*EXERCISE DESCRIPTION*. Reproduce every line of the listing below word for word, leaving out the pictures.

══ INPUT ROWS

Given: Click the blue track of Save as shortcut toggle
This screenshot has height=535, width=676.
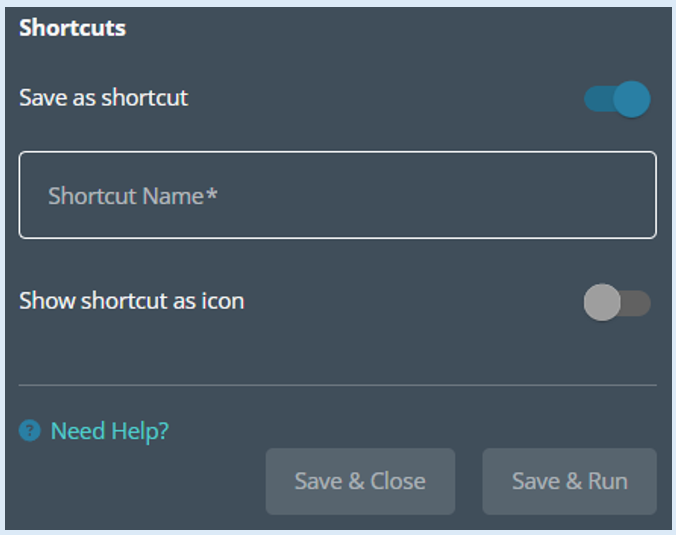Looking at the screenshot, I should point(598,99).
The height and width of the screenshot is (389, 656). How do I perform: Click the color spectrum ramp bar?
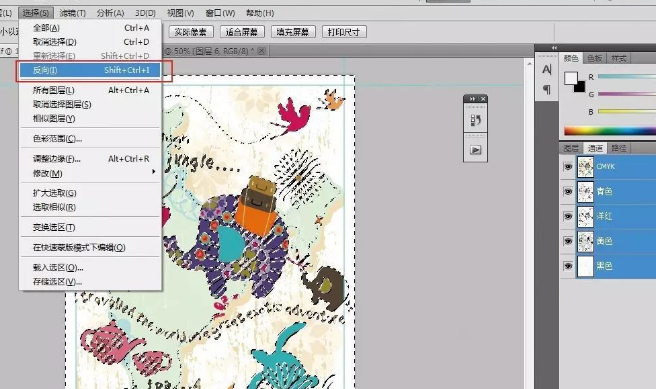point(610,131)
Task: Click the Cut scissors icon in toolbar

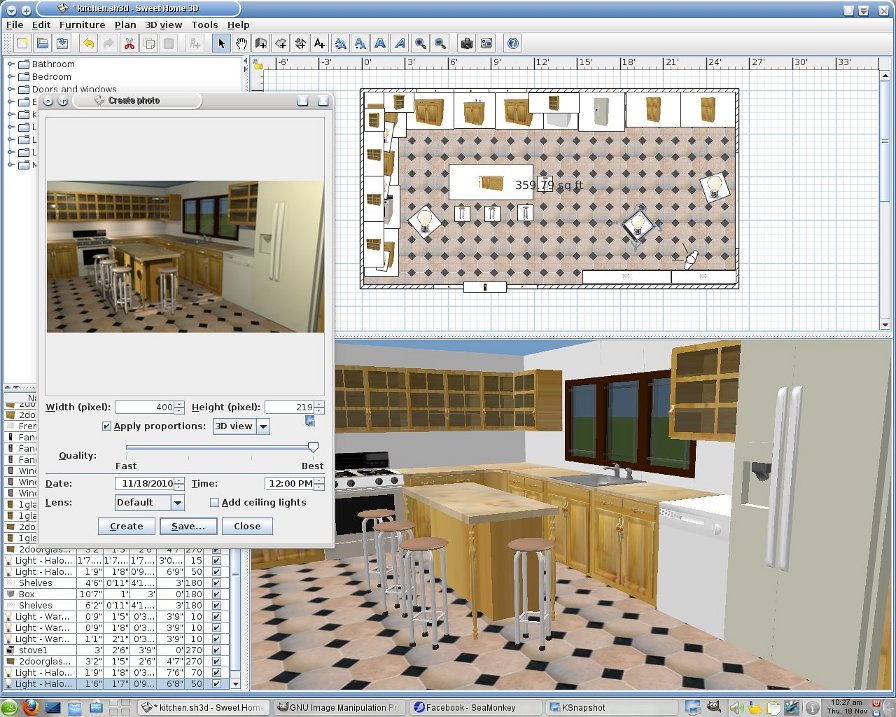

════

*RESPONSE TO THIS TASK*.
Given: Click the blue track of Save as shortcut toggle
This screenshot has height=535, width=676.
Looking at the screenshot, I should point(598,99).
The height and width of the screenshot is (389, 656). How do I perform: Click the color spectrum ramp bar?
point(610,131)
Task: Click the Cut scissors icon in toolbar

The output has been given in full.